I don't really think it's about the number. I try not to think about these kinds of things in terms of what different companies "deserve." Apple can get away with demanding a 30% cut on their platform and they do so without much arm twisting. Nobody has to support macOS or iOS, and both developers and customers can completely ignore their existence. They'll be missing out on a lucrative customer base but that's true of realestate in high-traffic areas as well.
Apple being able to pull off such huge margins in markets where they have competition on every front I think paints a picture of just how ahead they are. The fact that the gap is so big and nobody has been able to step up and close it is mind-boggling to me. You can only blame so much on slick marketing because for 64% gross margins I think other companies would be happy to put up the marketing cash.
Is Nike so far ahead of every other shoe manufacturer? What's the margin on a pair of Nikes? How many young kids waste family money on a brand who makes the shoes for a fraction in Southeast Asia. How about Christian Louboutain?
There's also the sunk cost for many people. If you've bought tons of content in the App Store, you'd have to rebuy everything if you switched to another ecosystem. For the same reason, if you own proprietary camera lens for Camera Body A, you are not likely to dump all your photo equipment even if a Camera Body B comes out that is cheaper and better.
Path dependency. We learned this lesson once with the Wintel duopoly. Then with the Web, from about 1994 to 2007, we had broke the shackles. And now, people are happy to enslave themselves again, and vigorously defend their servitude.
Apple makes great hardware and software. They don't need this.
>> Is Nike so far ahead of every other shoe manufacturer?
From personal experience, yes. Easily. It's like comparing a Wal-Mart 'First Act' electric guitar to a Fender Stratocaster, or one of those awful Crosley turntables to a pair of Technics SL-1200s.
I have particularly sensitive feet, and ride a push scooter everywhere so cheap soles will wear quickly. I'll go through 4 pairs of $30 knockoff shoes a year instead of buying a pair of Nikes for $100 and enjoying them for three or more years. I live in Toronto and make my pilgramage to the actual Nike retail outlet in the Eaton's centre once a year to see what's new, try things on, and buy just one pair of shoes between $100-200. As a result, my closet is full of stylish, comfortable shoes that have lasted years and years. :)
YMMV, but honestly the same goes for Apple for me. I'm still using a G5 tower from 2005 with 16GB RAM and 2x1TB SSD's on the daily. I paid a couple grand for that back in the day (with about 4GB RAM originally and a 120GB HDD, I believe)...I don't have a single PC tower or laptop left except a hackintoshed Lenovo that's only a couple years old, despite buying a bunch.

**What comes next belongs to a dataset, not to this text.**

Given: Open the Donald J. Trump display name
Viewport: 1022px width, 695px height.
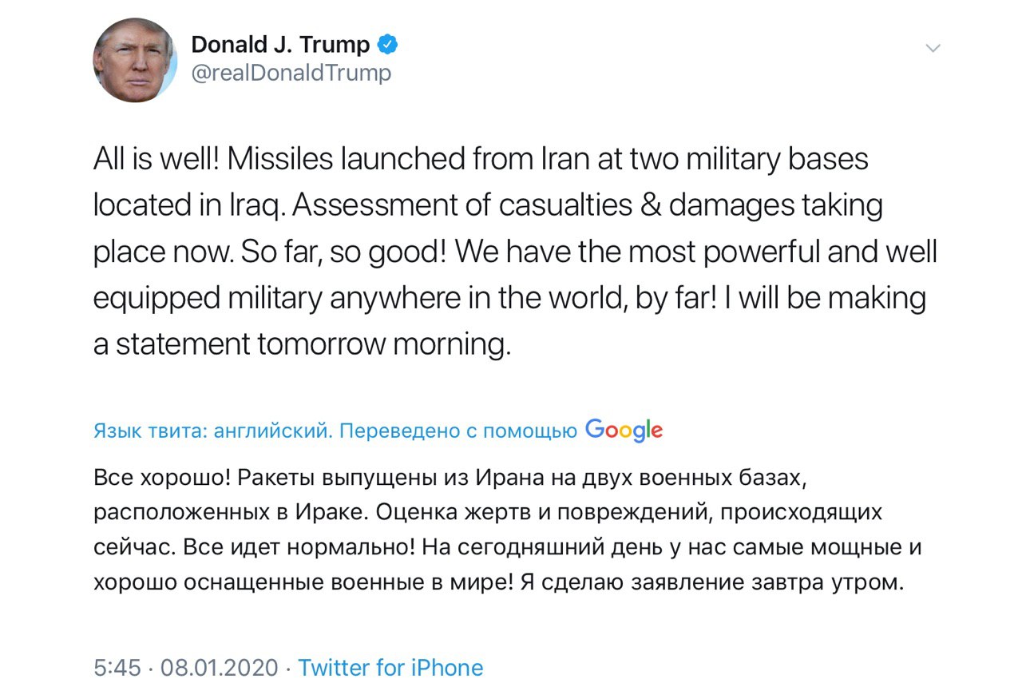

Nike is not 'so far ahead' of every other shoe manufacturer, but, similar to Apple, they are only comparable in any way to similarly-priced manufacturers of their tier - Adidas, Reebok, or Microsoft Surface, Alienware.
The Surface is probably the only portable I've had the pleasure to use that is comparable to the build quality and feel of Apple's manufacturing.
Gucci, for example; is a company that represents true excess for the sake of excess. (What's that Lil' Pump line? 'Spent 10k on my Gucci bed sheets'?)
As an iOS dev for a living, I think the 30% is bullshit. But from what I've read/heard, it's based off something similar to retail margins.
Retailers have physical real estate that is a limited resource. They have to have logistics and shelf stocking. The marginal cost is that is non-trivial compared to maintaining a large database of apps which is almost but not quite zero.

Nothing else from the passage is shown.